To put it bluntly, “virtual data rooms make people lazy” when it comes to a transactional valuation, concluded Andrew Sherman, JD (Jones Day) in his presentation at the NACVA conference in Miami Beach two weeks ago. Sherman expounded upon the concept of due diligence as an art form, reminding his audience numerous times that “no one likes a surprise!” He requires an organizational “ecosystem” be charted out, and that it includes every possible stakeholder imaginable. “We all know vendors come out of the woodwork at the eleventh hour,” quipped Sherman, who also challenged the audience to admit that a “12-year-old could write the majority of due diligence reports” he sees.
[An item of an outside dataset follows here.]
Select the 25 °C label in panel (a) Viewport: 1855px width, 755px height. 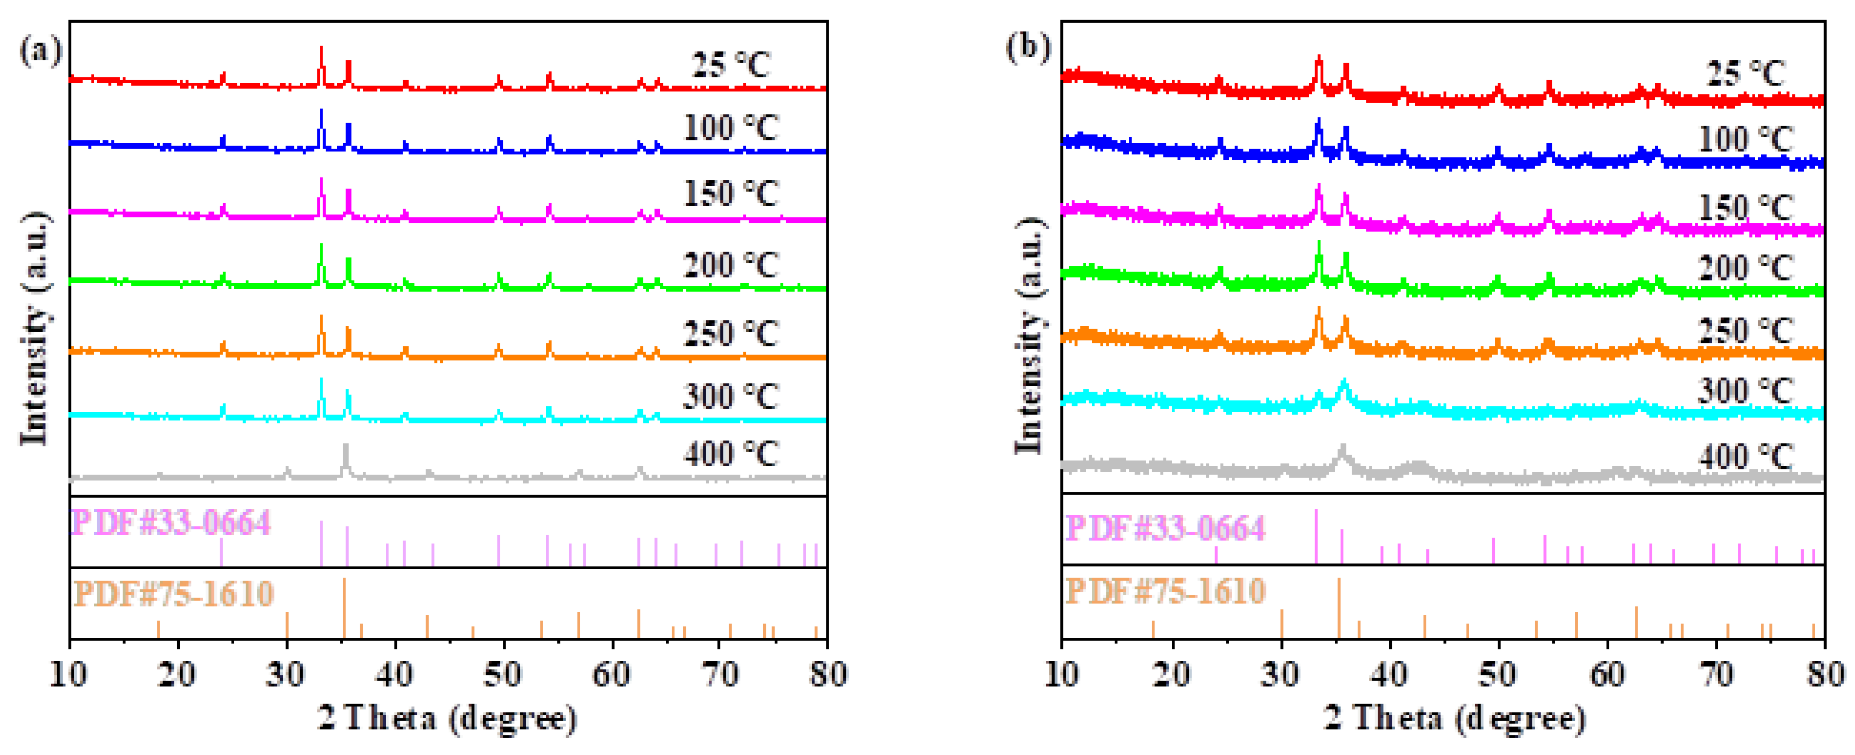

Sherman’s co-panelist Scott Whitaker (Whitaker & Co.) echoed Sherman’s appeal for deeper due diligence by acknowledging that the most common cause of failure in M&A transactions “is a lack of planning. You should at least steer totally clear of ‘short-term-it-is,’ which trades long term strategic planning in for near term expediency. People will freeze until they know who they report to.”
Whitaker’s top six reasons for “synergy bust” are:
- Synergy targets are inflated to make deal look positive
- “Negative” synergies are never accounted for
- Key integration workstream issues are delayed
- No one has accountability for synergy targets
- Proper plan to attain synergy targets is not developed
- Poor tracking and variance reporting.
Sherman reminded listeners that it was Columbo’s “one more question” that often solved the case.